Entries supplied
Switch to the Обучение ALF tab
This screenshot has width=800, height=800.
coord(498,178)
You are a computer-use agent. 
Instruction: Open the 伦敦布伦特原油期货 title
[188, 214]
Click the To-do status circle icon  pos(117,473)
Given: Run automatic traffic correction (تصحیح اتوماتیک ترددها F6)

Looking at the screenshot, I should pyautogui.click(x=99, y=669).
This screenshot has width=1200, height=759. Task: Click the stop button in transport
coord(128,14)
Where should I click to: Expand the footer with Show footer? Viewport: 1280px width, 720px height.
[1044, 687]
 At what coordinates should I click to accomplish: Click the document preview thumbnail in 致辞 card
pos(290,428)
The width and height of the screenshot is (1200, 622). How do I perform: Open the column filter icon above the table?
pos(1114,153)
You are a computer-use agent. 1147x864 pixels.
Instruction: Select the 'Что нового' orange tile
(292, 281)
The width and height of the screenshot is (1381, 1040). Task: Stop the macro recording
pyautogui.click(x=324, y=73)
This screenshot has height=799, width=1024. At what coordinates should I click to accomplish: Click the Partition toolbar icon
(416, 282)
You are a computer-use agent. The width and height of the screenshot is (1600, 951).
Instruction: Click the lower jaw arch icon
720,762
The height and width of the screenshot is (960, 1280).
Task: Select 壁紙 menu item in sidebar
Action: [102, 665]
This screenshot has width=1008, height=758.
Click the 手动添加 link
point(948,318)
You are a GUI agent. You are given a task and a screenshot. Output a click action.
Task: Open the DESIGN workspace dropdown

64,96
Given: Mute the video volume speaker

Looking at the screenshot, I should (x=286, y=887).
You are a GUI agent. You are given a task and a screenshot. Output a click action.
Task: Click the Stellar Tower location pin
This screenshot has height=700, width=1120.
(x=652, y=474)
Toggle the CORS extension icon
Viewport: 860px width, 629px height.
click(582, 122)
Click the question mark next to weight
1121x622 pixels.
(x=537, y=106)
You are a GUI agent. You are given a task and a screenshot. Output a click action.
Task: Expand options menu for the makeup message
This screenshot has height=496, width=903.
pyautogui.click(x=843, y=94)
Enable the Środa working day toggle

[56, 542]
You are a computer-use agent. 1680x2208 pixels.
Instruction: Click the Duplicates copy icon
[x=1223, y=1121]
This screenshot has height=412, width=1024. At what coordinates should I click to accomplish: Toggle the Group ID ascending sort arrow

Objective
Put every line of the data above into a JSON list of strings, one string per line, leaving out blank lines.

Exercise result
[
  "Switch to the Обучение ALF tab",
  "This screenshot has width=800, height=800.",
  "coord(498,178)",
  "You are a computer-use agent. ",
  "Instruction: Open the 伦敦布伦特原油期货 title",
  "[188, 214]",
  "Click the To-do status circle icon  pos(117,473)",
  "Given: Run automatic traffic correction (تصحیح اتوماتیک ترددها F6)",
  "Looking at the screenshot, I should pyautogui.click(x=99, y=669).",
  "This screenshot has width=1200, height=759. Task: Click the stop button in transport",
  "coord(128,14)",
  "Where should I click to: Expand the footer with Show footer? Viewport: 1280px width, 720px height.",
  "[1044, 687]",
  " At what coordinates should I click to accomplish: Click the document preview thumbnail in 致辞 card",
  "pos(290,428)",
  "The width and height of the screenshot is (1200, 622). How do I perform: Open the column filter icon above the table?",
  "pos(1114,153)",
  "You are a computer-use agent. 1147x864 pixels.",
  "Instruction: Select the 'Что нового' orange tile",
  "(292, 281)",
  "The width and height of the screenshot is (1381, 1040). Task: Stop the macro recording",
  "pyautogui.click(x=324, y=73)",
  "This screenshot has height=799, width=1024. At what coordinates should I click to accomplish: Click the Partition toolbar icon",
  "(416, 282)",
  "You are a computer-use agent. The width and height of the screenshot is (1600, 951).",
  "Instruction: Click the lower jaw arch icon",
  "720,762",
  "The height and width of the screenshot is (960, 1280).",
  "Task: Select 壁紙 menu item in sidebar",
  "Action: [102, 665]",
  "This screenshot has width=1008, height=758.",
  "Click the 手动添加 link",
  "point(948,318)",
  "You are a GUI agent. You are given a task and a screenshot. Output a click action.",
  "Task: Open the DESIGN workspace dropdown",
  "64,96",
  "Given: Mute the video volume speaker",
  "Looking at the screenshot, I should (x=286, y=887).",
  "You are a GUI agent. You are given a task and a screenshot. Output a click action.",
  "Task: Click the Stellar Tower location pin",
  "This screenshot has height=700, width=1120.",
  "(x=652, y=474)",
  "Toggle the CORS extension icon",
  "Viewport: 860px width, 629px height.",
  "click(582, 122)",
  "Click the question mark next to weight",
  "1121x622 pixels.",
  "(x=537, y=106)",
  "You are a GUI agent. You are given a task and a screenshot. Output a click action.",
  "Task: Expand options menu for the makeup message",
  "This screenshot has height=496, width=903.",
  "pyautogui.click(x=843, y=94)",
  "Enable the Środa working day toggle",
  "[56, 542]",
  "You are a computer-use agent. 1680x2208 pixels.",
  "Instruction: Click the Duplicates copy icon",
  "[x=1223, y=1121]",
  "This screenshot has height=412, width=1024. At what coordinates should I click to accomplish: Toggle the Group ID ascending sort arrow"
]